- ABOUT THIS EXERCISE
Unless it is a picture, every line from the start of the entries through the line with "Given: Open the Employees section" must be retyped exactly.

Stored records:

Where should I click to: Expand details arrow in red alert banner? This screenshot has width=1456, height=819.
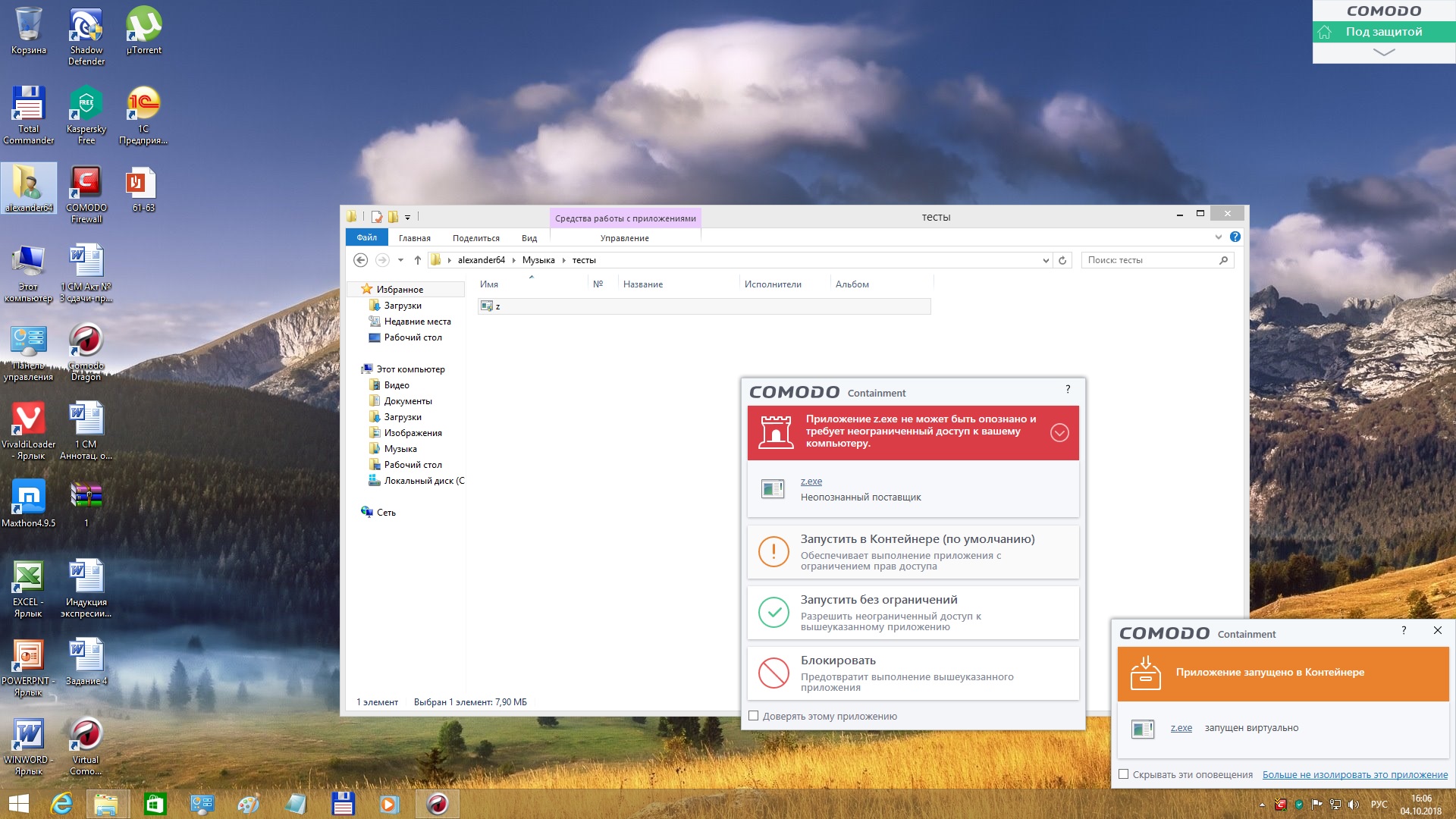pyautogui.click(x=1059, y=432)
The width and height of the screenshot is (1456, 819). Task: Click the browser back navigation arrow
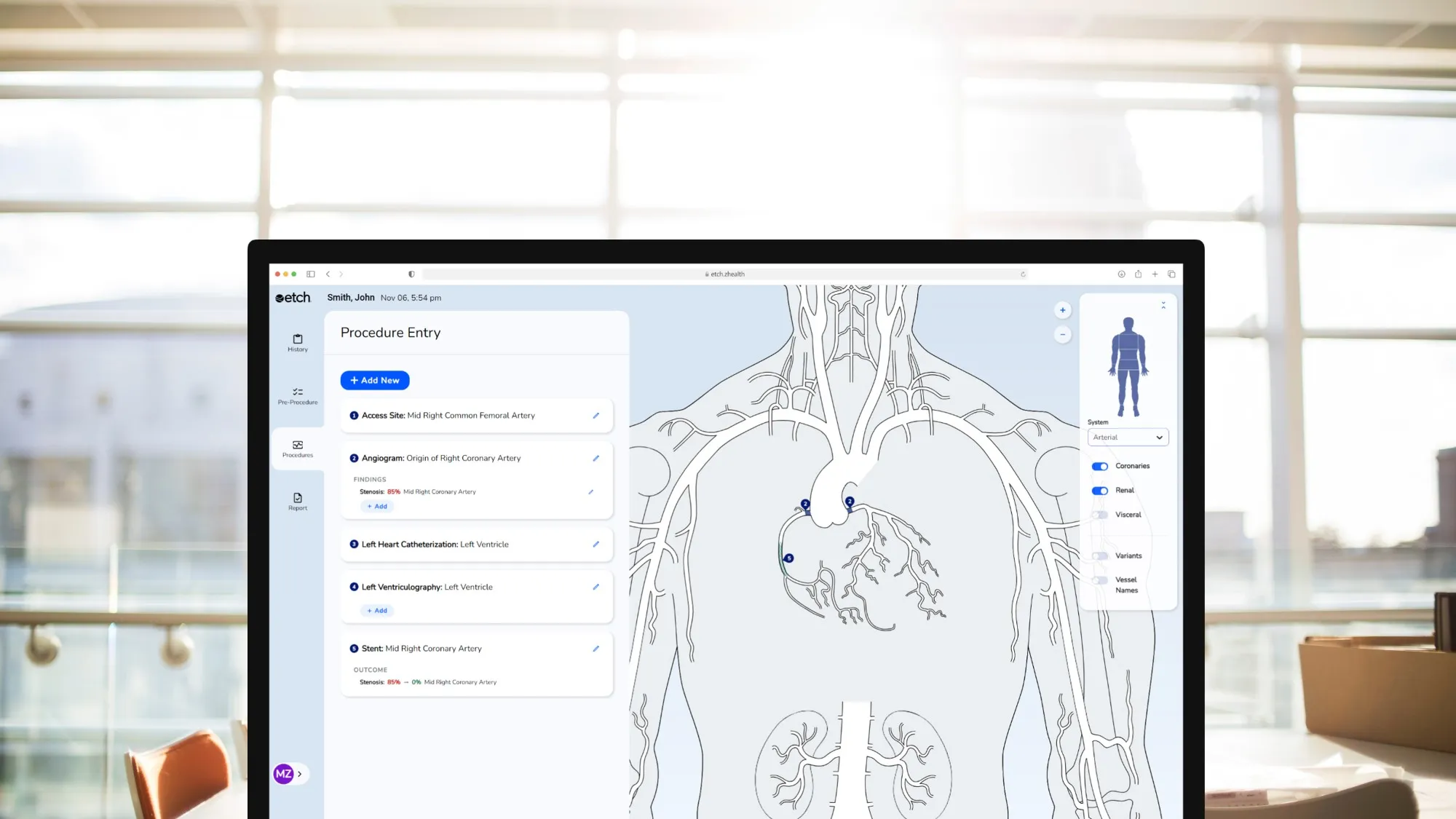click(326, 274)
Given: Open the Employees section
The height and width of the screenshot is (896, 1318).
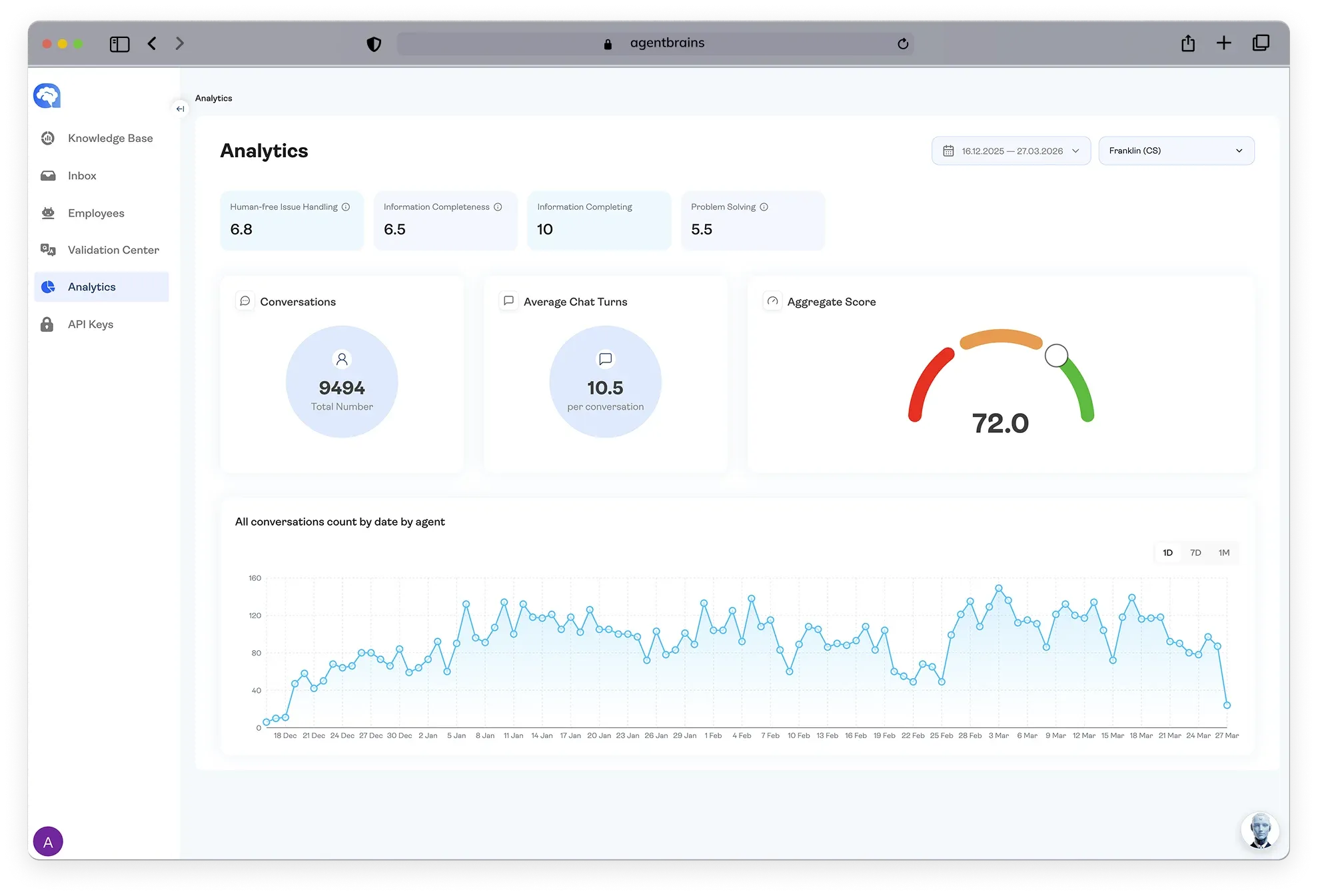Looking at the screenshot, I should pyautogui.click(x=96, y=213).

- REPLY TO THE TASK
Where should I click to: Expand details arrow in red alert banner? This screenshot has width=1456, height=819.
pyautogui.click(x=1059, y=432)
The width and height of the screenshot is (1456, 819). Task: Click the browser back navigation arrow
click(326, 274)
Given: Open the Employees section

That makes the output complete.